Childhood Pneumonia Still Prevalent Despite Global Decline In Death Rates
Connie K. Ho for redOrbit.com — Your Universe Online
In 2011, 1.3 million children lost their lives due to pneumonia. On average, the illness caused the deaths of one in five kids throughout the world. With these staggering statistics, pneumonia is considered the leading killer of children under five years of age.
The situation presents a dichotomy. Over the last decade, there has been an increase in the amount of money spent on preventing, protecting, and treating children from developing pneumonia; this has allowed for a decrease in the childhood mortality rates. However, even with this boost in financial support, many children in the developing world still lack access to healthcare facilities and proper treatment. In particular, the International Vaccine Access Center (IVAC) stated that 99 percent of deaths due to pneumonia occur in countries that are still developing.
“Pneumonia can be prevented and cured. Yet, for too long it has been the leading cause of global deaths among children. We know what to do, and we have made great progress — but we must do more. We must scale-up proven solutions and ensure they reach every child in need,” noted the United Nations Secretary-General Ban Ki-moon in a prepared statement.
In addition, a number of reports were recently released regarding statistics on childhood pneumonia. For example, the IVAC at Johns Hopkins University revealed the Pneumonia Progress Report, which detailed how 75 percent of all childhood pneumonia deaths happen in 15 countries. Members of the center believe that, with targeted efforts, the rates could be decreased.

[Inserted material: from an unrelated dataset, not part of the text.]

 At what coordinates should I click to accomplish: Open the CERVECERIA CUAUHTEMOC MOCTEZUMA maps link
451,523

As well, the Global Action Plan for the Prevention and Control of Pneumonia (GAPP) from the World Health Organization (WHO) and the United Nation Children´s Fund (UNICEF) issued a report in 2009 that stated that pneumonia deaths of children could be decreased by two-thirds with case management, breastfeeding and vaccinations. The WHO believes that there is still a need for health workers on the front lines, in areas like Africa and parts of Asia.

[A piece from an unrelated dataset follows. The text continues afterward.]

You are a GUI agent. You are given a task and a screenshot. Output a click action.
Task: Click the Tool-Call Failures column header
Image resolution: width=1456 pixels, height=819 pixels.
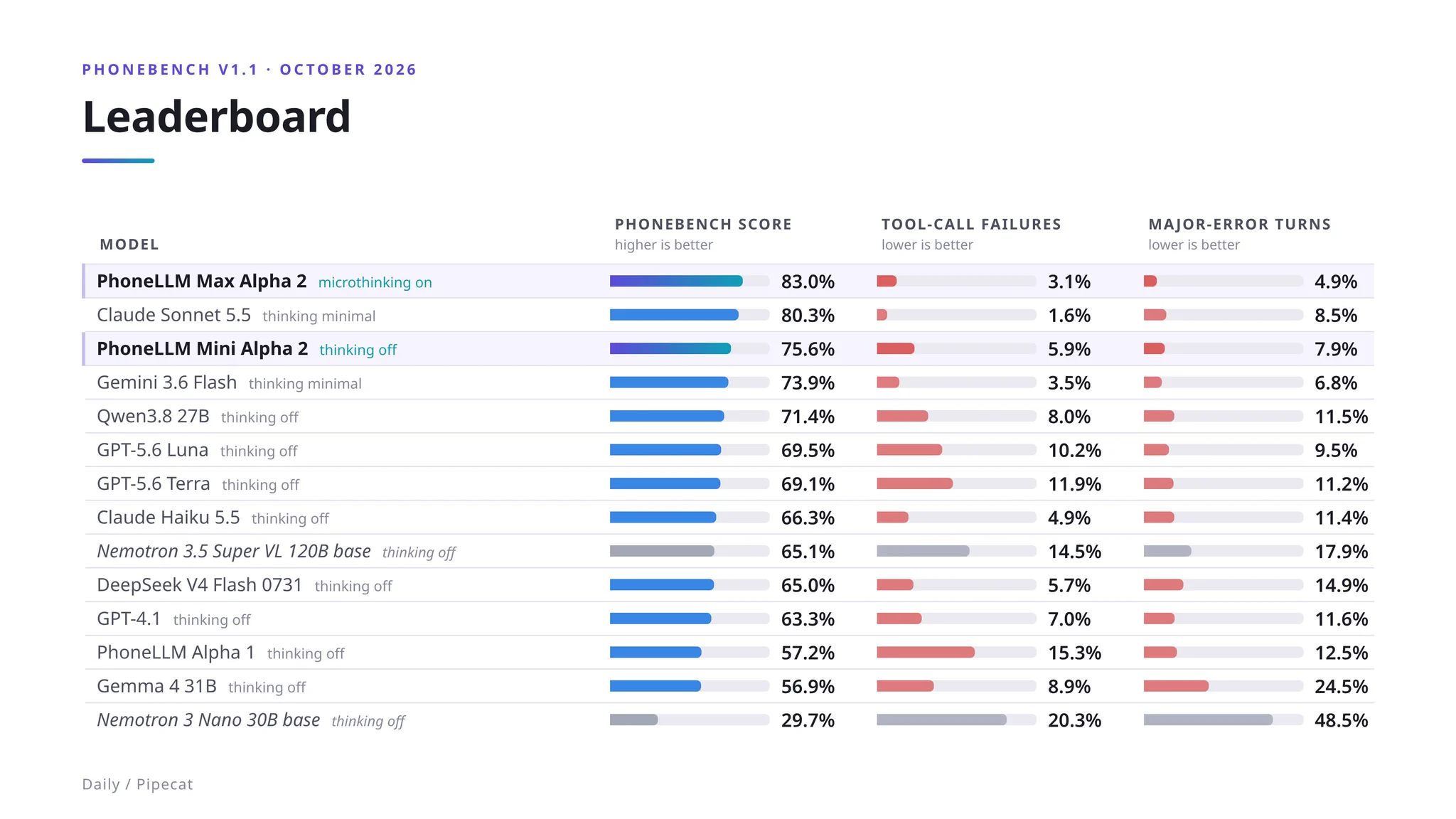(971, 225)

To combat these staggering numbers, the Global Coalition Against Child Pneumonia has encouraged political leaders and fundraisers to look into possible interventions, such as increasing access to antibiotic treatments and vaccines as well as boosting sanitation practices by promoting public health education on the importance of hand washing, using clean cook stoves to decrease indoor air pollution, and exclusive breastfeeding. They believe that some of these practices can also assist in reducing childhood diarrhea, the second leading killer of kids.
In terms of awareness, the fourth annual World Pneumonia Day was celebrated on November 12. The GCACP worked with world leaders to promote increased efforts against the spread of childhood pneumonia. Countries like Argentina, Burkina Faso, Cameroon, Cote d’Ivoire, Ghana, Haiti, India, Nigeria, Philippines, the United States and Zambia held events to publicize the issue. In particular, 15 cities in the United States held “Paint the Town Blue” awareness events on childhood pneumonia, a global initiative where buildings will turn blue. Buildings that participated included the Wrigley Building in Chicago, the Trump Towers SoHo in New York and the Pacific Science Center in Seattle.
“Pneumonia is the world´s leading killer of children under age five. It takes the life of one child every 20 seconds. World Pneumonia Day gives a chance to spotlight this disease and ways to prevent and treat it,” said Rosalynn Carter, a former U.S. First Lady and founder of Every Child by Two, in a video clip supporting the cause.